At the age of twenty-four Mr. Abernethy married the eldest daughter of the late Mr. John Neill of Wakefield and Leeds, whom he leaves a widow with three sons and three daughters. His third son, Harold, predeceased him. In 1859 he purchased some land at Kingsgate in the Isle of Thanet, where in the home he had made he breathed his last on the 8th March, 1896, having by his long residence and genial disposition won the respect of the entire neighbourhood. His leisure hours spent there during the past few years were largely occupied in painting, for which he had considerable talent.

Mr. Abernethy was elected President of the Institution on the 21st December, 1880, and in the following January delivered an inaugural address, in which he reviewed the progress of the mercantile marine and the consequent development of intercommunication between this country and all parts of the globe.

He frequently took part in discussions, as may be seen by a reference to the indexes to the Minutes of Proceedings.


1896 Obituary [2]

JAMES ABERNETHY was born in Aberdeen on 12th June 1814.

At an early age he became an assistant to his father, Mr. George Abernethy, who was then resident engineer at the London Docks, under Mr. Henry Robinson Palmer.

In 1839 he went to Goole Docks as assistant engineer to Mr. George Leather of Leeds.

From there he moved to the Aire and Calder Canal; and afterwards to the North Midland Railway between Wakefield and Leeds.
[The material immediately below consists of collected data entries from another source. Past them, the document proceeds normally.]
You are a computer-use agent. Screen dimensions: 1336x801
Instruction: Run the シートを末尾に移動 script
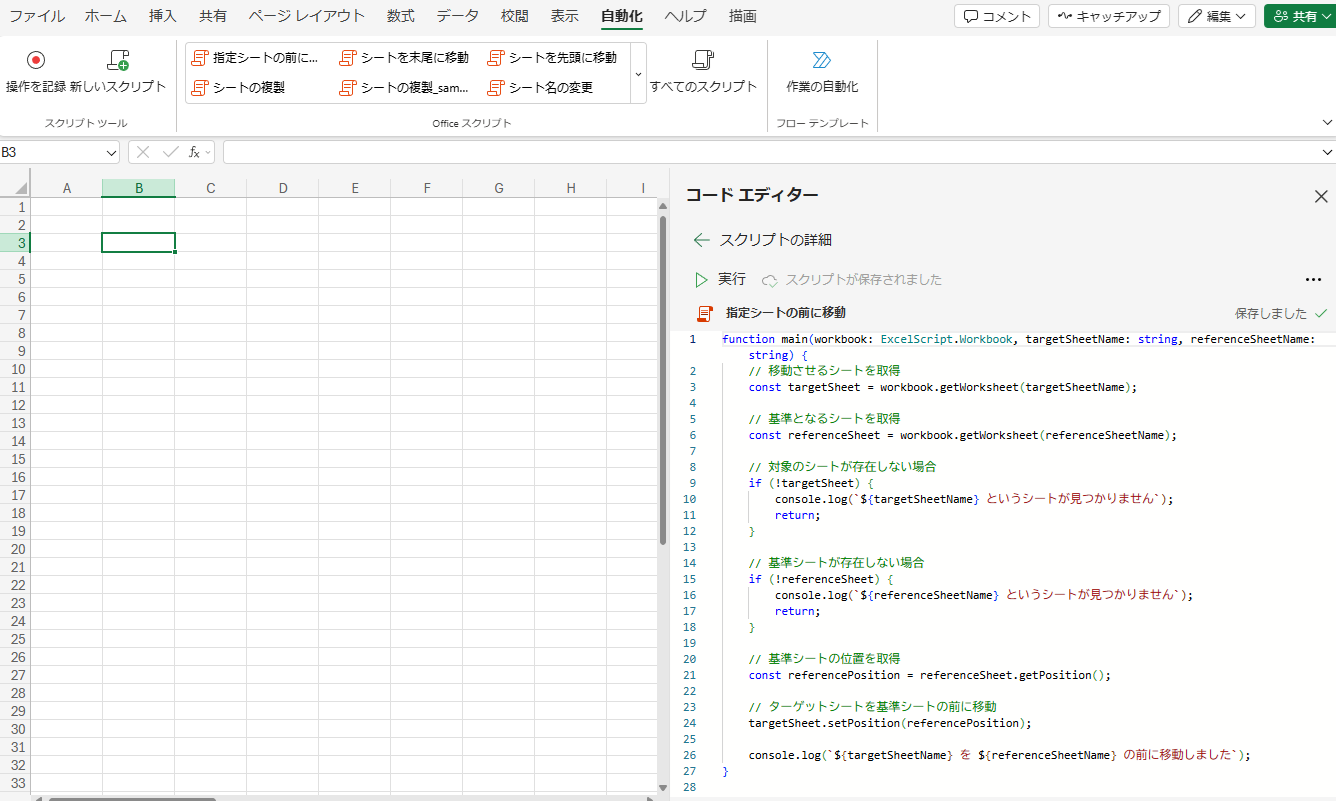(404, 57)
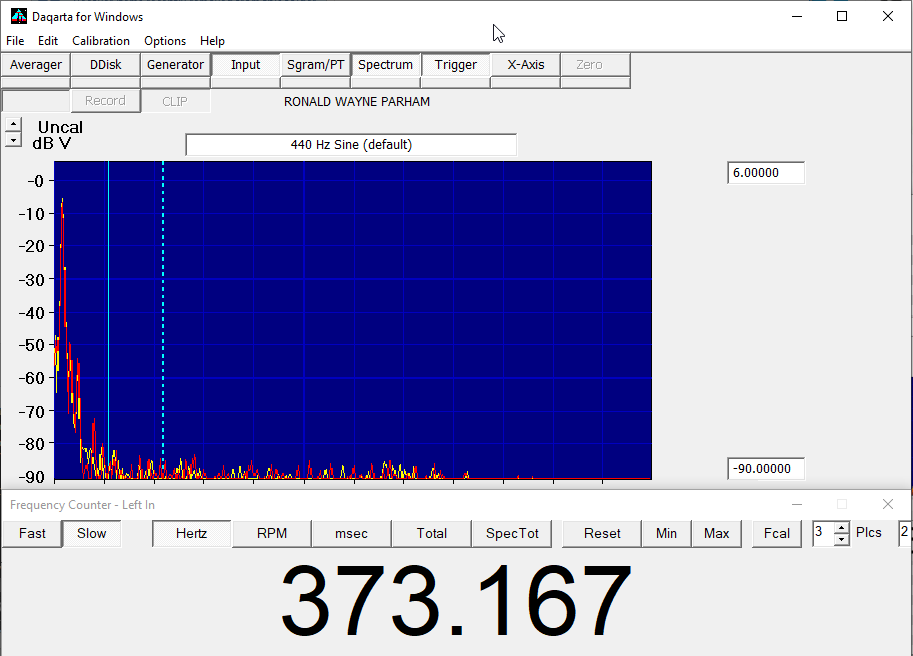The width and height of the screenshot is (913, 656).
Task: Click the 440 Hz Sine generator setup field
Action: click(x=351, y=145)
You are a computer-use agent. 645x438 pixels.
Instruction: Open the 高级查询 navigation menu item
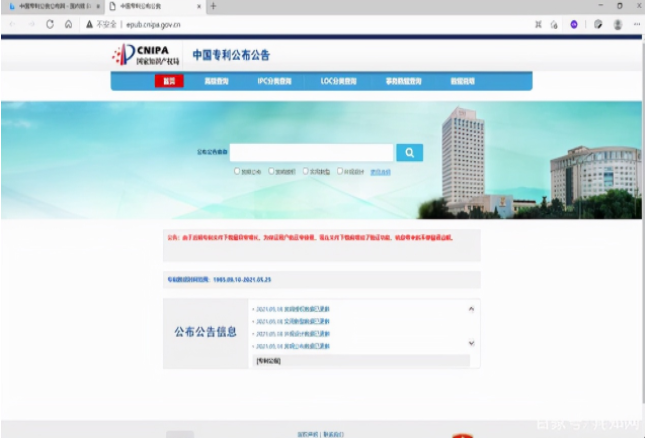pyautogui.click(x=217, y=81)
In 1840 he became resident engineer at Aberdeen Harbour, where in one year by systematic dredging he improved the tidal flow so much that the depth of water on the bar was increased from 2 feet to 5 feet at low water.

In 1844 at the age of twenty-nine he was entrusted as engineer-in-chief with the design and construction of the Aberdeen Docks, and from that period he was continuously engaged in connection with many harbours and ports in the United Kingdom and abroad.

Among a few of such works, which bear testimony to his eminence as a hydraulic engineer, may be mentioned Swansea Harbour, 1847 and 1881; Birkenhead Docks, 1851-58; Silloth Docks, 1856-59; Newport Docks, Monmouthshire, 1856 and 1876; Falmouth Harbour 1858-1861; Alexandra Dock, Hull, 1881; and Bute Docks, Cardiff, 1887.

He was also consulting engineer to the Manchester Ship Canal, 1888-92, Sir E. Leader Williams being engineer-in-chief.

In 1854 he took an office in Parliament Street, Westminster, permanently establishing himself in London; and in 1892 he took his two elder sons into partnership.

He served on the Royal Commission for Metropolitan Sewage Discharge in 1882; and again on that for Irish Public Works in 1886.

From the King of the Belgians he received the Order of Commander of Leopold, in recognition of his services as a member of a jury appointed to report upon the construction of harbours on sandy coasts.

For many years he had been a justice of the peace for Kent and Middlesex. The last work on which he was engaged was that of deepening and extending the harbour of Fraserburgh in Scotland, with which he first became professionally connected in 1856.

His death took place at his residence at Kingsgate near Broadstairs on 11th March 1896, in his eighty-second year.

He became a Member of this Institution in 1874; be joined the Institution of Civil Engineers in 1844, and became President in 1881; and he was also a Fellow of the Royal Society of Edinburgh.